SUPPLIED DATA:
↓↓↓

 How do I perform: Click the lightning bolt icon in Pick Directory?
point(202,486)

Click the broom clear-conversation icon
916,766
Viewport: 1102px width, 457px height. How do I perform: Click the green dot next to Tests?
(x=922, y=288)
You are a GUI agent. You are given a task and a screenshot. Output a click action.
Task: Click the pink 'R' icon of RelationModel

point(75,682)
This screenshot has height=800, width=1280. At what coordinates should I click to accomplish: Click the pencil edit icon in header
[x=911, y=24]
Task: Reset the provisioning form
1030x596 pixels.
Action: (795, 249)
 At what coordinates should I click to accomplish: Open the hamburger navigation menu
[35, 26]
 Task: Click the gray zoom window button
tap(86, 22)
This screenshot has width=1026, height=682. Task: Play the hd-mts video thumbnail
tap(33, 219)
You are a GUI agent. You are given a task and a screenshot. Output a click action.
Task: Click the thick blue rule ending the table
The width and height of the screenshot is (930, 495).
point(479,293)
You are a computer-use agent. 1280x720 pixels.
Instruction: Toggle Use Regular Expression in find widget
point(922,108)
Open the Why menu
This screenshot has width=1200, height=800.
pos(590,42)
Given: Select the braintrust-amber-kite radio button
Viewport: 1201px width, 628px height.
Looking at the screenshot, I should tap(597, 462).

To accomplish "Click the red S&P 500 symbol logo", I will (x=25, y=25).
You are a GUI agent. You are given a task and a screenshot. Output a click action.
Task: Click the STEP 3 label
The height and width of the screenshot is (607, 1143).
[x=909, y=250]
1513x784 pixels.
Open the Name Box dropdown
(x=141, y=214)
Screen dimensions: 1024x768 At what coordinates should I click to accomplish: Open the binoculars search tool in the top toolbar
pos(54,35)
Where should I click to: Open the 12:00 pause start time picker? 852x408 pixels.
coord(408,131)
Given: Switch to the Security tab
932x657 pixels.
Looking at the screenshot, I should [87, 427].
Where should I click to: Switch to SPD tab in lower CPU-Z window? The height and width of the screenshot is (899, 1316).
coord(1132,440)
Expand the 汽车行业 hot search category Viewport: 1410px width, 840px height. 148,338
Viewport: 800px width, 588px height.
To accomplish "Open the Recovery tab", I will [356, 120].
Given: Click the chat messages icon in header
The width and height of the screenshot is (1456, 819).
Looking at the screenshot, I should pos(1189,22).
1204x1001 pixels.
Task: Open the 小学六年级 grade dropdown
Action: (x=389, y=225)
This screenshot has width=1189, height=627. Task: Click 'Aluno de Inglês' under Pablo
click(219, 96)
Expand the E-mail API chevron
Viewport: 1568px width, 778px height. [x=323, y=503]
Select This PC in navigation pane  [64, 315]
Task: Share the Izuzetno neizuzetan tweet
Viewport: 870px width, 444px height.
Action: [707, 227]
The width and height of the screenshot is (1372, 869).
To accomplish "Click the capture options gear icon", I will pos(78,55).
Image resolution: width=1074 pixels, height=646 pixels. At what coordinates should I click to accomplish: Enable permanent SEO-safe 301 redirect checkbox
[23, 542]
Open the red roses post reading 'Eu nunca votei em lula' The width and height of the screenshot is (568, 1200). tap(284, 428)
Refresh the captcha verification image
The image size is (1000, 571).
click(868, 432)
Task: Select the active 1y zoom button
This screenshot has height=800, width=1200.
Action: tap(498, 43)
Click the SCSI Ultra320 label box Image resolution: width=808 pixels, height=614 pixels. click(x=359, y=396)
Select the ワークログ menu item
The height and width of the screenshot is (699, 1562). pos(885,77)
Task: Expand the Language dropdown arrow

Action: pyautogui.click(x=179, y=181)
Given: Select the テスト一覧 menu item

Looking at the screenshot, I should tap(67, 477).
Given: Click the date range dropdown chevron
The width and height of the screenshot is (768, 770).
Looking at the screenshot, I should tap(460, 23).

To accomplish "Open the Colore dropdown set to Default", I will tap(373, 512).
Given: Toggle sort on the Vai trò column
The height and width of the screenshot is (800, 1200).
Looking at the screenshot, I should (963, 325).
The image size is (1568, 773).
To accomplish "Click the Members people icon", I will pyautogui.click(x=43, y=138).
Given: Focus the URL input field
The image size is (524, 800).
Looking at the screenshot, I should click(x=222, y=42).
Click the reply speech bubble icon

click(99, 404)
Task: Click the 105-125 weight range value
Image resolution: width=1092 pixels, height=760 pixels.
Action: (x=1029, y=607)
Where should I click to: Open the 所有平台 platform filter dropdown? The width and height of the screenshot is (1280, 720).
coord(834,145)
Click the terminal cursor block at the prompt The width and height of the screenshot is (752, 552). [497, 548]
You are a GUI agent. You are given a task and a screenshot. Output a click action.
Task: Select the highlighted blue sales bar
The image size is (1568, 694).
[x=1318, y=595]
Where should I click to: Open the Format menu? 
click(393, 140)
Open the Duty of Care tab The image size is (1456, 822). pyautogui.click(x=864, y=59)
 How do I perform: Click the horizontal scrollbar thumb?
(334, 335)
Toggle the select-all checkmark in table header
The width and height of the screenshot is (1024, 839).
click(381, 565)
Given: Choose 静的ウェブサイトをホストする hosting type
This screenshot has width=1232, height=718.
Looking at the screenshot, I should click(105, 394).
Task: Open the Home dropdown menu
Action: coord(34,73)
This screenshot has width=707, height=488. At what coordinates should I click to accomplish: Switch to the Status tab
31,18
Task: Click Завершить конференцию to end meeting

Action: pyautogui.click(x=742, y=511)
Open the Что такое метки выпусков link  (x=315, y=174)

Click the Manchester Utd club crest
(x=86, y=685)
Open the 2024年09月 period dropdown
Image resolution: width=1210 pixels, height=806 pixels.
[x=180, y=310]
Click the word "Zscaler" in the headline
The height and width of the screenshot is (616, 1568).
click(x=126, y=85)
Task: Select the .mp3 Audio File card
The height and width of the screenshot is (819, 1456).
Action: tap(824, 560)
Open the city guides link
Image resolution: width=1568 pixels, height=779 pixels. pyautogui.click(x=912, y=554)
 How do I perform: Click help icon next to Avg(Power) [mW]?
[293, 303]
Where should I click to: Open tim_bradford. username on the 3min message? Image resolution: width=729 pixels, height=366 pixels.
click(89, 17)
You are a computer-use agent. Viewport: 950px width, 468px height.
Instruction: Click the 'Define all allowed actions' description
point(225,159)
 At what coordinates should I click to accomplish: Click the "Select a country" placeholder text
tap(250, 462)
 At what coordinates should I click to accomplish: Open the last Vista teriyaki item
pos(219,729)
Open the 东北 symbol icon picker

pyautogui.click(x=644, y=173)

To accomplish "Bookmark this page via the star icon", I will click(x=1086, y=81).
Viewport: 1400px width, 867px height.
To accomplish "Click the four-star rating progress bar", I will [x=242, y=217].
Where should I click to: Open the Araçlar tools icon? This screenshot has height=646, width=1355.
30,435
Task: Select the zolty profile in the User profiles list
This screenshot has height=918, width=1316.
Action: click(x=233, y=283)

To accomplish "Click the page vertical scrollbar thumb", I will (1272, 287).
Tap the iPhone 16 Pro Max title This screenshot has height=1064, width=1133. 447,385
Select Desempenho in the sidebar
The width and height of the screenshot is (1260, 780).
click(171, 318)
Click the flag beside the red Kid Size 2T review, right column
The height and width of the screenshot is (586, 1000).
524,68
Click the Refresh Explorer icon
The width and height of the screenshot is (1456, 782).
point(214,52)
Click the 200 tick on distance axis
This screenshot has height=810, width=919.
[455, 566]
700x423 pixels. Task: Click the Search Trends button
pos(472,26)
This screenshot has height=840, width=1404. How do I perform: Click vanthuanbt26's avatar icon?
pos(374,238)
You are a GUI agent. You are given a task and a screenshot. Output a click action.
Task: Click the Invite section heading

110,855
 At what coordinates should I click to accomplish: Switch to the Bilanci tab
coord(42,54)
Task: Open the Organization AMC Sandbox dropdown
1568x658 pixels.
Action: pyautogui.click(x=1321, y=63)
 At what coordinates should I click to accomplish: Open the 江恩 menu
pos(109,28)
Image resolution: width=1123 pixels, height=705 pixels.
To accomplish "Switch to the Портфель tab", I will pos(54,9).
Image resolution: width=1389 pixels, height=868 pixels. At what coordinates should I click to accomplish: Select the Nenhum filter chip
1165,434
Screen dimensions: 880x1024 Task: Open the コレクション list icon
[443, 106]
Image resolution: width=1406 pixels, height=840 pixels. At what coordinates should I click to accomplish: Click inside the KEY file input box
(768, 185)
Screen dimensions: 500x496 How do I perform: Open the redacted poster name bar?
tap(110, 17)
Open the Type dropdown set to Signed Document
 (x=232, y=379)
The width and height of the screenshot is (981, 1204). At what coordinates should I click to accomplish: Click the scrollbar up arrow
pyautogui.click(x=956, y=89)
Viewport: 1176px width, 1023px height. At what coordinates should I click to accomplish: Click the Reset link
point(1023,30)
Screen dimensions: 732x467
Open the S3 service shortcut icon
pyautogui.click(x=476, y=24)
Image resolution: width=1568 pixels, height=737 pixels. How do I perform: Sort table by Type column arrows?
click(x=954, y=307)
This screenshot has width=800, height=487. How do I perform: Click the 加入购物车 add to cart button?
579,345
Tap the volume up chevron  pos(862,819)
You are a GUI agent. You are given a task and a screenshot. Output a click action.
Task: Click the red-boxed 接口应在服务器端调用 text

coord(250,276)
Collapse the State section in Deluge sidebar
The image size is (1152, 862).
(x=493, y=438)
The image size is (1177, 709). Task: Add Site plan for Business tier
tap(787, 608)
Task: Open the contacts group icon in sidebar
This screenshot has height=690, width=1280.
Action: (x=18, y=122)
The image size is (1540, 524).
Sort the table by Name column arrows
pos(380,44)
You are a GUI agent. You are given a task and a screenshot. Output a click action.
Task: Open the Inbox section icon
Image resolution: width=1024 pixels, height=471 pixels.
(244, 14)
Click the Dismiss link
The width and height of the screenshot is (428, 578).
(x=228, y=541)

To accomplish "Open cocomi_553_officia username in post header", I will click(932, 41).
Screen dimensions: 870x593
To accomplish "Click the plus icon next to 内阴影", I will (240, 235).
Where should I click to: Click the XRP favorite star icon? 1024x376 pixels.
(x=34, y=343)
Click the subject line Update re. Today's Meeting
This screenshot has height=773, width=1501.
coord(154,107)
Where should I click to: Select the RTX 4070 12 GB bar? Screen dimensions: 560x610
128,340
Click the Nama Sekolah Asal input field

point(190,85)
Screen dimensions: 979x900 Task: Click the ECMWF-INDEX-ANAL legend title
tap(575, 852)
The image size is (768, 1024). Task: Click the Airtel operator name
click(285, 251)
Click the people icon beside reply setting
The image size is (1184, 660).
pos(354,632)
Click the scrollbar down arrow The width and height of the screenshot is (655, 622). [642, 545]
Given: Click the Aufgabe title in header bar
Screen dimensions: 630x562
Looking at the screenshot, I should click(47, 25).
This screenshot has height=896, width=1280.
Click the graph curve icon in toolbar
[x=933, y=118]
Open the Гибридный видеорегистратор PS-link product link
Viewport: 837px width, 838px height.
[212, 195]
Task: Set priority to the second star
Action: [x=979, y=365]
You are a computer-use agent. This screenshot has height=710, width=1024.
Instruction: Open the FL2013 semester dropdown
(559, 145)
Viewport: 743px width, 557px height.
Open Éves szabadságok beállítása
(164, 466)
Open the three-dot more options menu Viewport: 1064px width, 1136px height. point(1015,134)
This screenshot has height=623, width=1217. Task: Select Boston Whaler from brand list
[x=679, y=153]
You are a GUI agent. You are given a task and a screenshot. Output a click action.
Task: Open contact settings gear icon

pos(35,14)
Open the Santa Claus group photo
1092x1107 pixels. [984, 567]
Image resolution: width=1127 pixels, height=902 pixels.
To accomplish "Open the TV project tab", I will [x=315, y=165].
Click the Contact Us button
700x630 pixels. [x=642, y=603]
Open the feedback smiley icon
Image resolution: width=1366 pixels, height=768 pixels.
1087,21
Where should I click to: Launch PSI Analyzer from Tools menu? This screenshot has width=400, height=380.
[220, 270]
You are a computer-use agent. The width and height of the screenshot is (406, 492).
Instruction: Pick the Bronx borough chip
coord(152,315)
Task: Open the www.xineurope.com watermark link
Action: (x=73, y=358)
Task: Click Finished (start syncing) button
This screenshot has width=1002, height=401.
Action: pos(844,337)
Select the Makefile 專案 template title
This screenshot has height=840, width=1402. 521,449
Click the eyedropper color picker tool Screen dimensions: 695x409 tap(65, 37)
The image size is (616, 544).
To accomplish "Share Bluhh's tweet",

↑↑↑

GOAL: How many lines in the listing above contain the string "scrollbar"? Reply with the number alone.

RESPONSE TO THIS TASK: 4